PROBLEMS TO WORK ON:
1 > In the text on post-change motion, why is a low tolerance of 0% set for the foot bone of object P1 once it has reached the leading end of stage S? Answer in one to three sentences.
2 > Write the next part of the text on post-change motion, picking up after its final sentence about the tolerance of the dancing object P1.
* Begin SOURCE DOCUMENT *
On the other hand, in a case where the position of the user avatar UA2 is detected as illustrated in FIG. 16(A), the client device 30 attempts to generate the post-change motion in which the object P1 walks toward the user avatar UA2 as illustrated in FIGS. 16(A) to (C) by the motion generation unit 306 and the motion control unit 307 (S133 to S136). However, in this post-change motion, since the walking range of the object P1 exceeds the stage S, a failure occurs (NO in S137). In such a case, the client device 30 does not adopt the post-change motion.
(Example 2) Change 1 in Head and Line-of-Sight
The object P1 illustrated in FIG. 17 corresponds to the state in FIGS. 5A (C), 5B (C), and 5C (C). That is, the object P1 in FIG. 17 has reached the leading end of the stage S. At this time, as illustrated in FIG. 17(A), the tolerance of the object P1 is changed from that in the state during walking. Specifically, since it is difficult to change the movement path, a low tolerance (0%) is set for the bone related to the foot. On the other hand, a high tolerance (100%) is maintained for the bone B1 corresponding to the left hand and the head.
In a case where the position and the line-of-sight of the user avatar UA1 are detected under the situation illustrated in FIGS. 17(A) and (B), the client device 30 can generate the post-change motion in which the bone B1 corresponding to the head of the object P1 is changed toward the user avatar UA1 as illustrated in FIG. 17(C) by the motion generation unit 306 and the motion control unit 307 (S133 to S138). Such post-change motion is generated on the basis of the change pattern II illustrated in FIG. 11. In this post-change motion, since the bone B1 of the head of the object P1 does not move unnaturally, that is, does not exceed the range of motion of the joint, a failure does not occur. In this case, the client device 30 may adopt the post-change motion.
On the other hand, FIGS. 18(A) and 18(B) are the same situations as the situations illustrated in FIGS. 17(A) and 17(B), and in this case, it is assumed that the position of a user avatar UA3 is detected as illustrated in FIG. 18(B). In this case, the client device 30 attempts to generate the post-change motion in which the object P1 changes the bone B1 corresponding to the head toward the user avatar UA3 as illustrated in FIG. 18(C) by the motion generation unit 306 and the motion control unit 307 (S133 to S136). However, in this post-change motion, as understood from FIG. 18(C), the bone B1 of the object P1 moves unnaturally. That is, it exceeds the range of motion of the joint, and the failure occurs (NO in S137). In such a case, the client device 30 does not adopt the post-change motion.
(Example 3) Change 2 of Head and Line-of-Sight
FIGS. 19(A) and (B) correspond to the states of FIGS. 6(A) to (C). That is, in FIGS. 19(A) and (B), the object P1 is dancing at the distal end of the stage S. At this time, the tolerance of the object P1 is 0% except for the bone B1 corresponding to the head.
* End SOURCE DOCUMENT *
* Begin DATA EXTRACT *
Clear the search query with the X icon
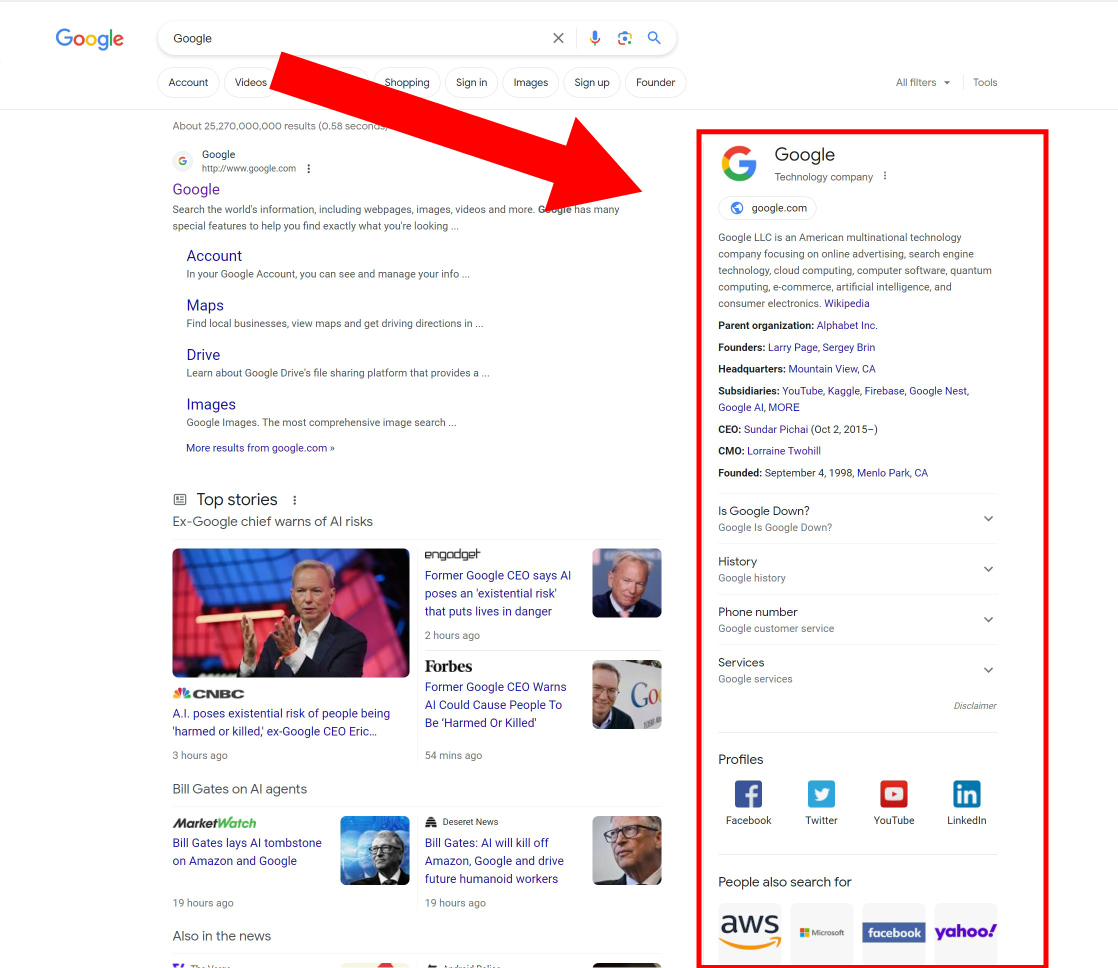 coord(558,38)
* End DATA EXTRACT *
ANSWERS TO THE TASKS:
1 > A low tolerance of 0% is set for the foot bone because it is difficult to change the movement path once object P1 has reached the leading end of stage S.

2 >
In a case where the position and the line-of-sight of the user avatar UA3 are detected under the situation illustrated in FIGS. 19(A) and (B), the client device 30 can generate the post-change motion in which the bone B1 corresponding to the head of the object P1 is changed to the user avatar UA3 as illustrated in FIGS. 19(C) and (D) by the motion generation unit 306 and the motion control unit 307 (S133 to S138). Such post-change motion is generated on the basis of the change pattern II illustrated in FIG. 11. In this post-change motion, since the bone B1 of the head of the object P1 does not move unnaturally, that is, does not exceed the range of motion of the joint, a failure does not occur. In this case, the client device 30 may adopt the post-change motion.
Furthermore, in the post-change motion shown in FIGS. 19(C) and (D), the degree of change is adjusted by the tolerance. That is, since the tolerance of the bone B1 corresponding to the head is set to 30%, 30% of the change based on the change pattern II is set for the post-change motion. Specifically, in a case where 100% of the change based on the change pattern II is reflected, the bone B1 corresponding to the head moves at the angle θ as illustrated in FIG. 19(D), but since the tolerance of 30% is reflected, the change angle of the bone B1 corresponding to the head in the post-change motion is 0.3 θ.
(Example 4) Change and Correction of Movement Paths of a Plurality of Objects
FIG. 20(A) illustrates a situation in which a plurality of objects P1 and P2 is located on the stage S. In such a case, the client device 30 can change the motions of the two plurality of objects P1 and P2 according to the information about recognition of the user. In FIG. 20, in the case of following the basic motion information, the objects P1 and P2 walk toward the front of the stage S as indicated by broken arrows.
In a case where the position of the user avatar UA1 is detected under the situation illustrated in FIG. 20(A), the client device 30 can generate the post-change motion corresponding to each of the objects P1 and P2 in which the objects P1 and P2 walk toward the user avatar UA1 as indicated by solid arrows in FIG. 20 by the motion generation unit 306 and the motion control unit 307 (S133 to S138). Such post-change motion is generated on the basis of the change pattern I illustrated in FIG. 11.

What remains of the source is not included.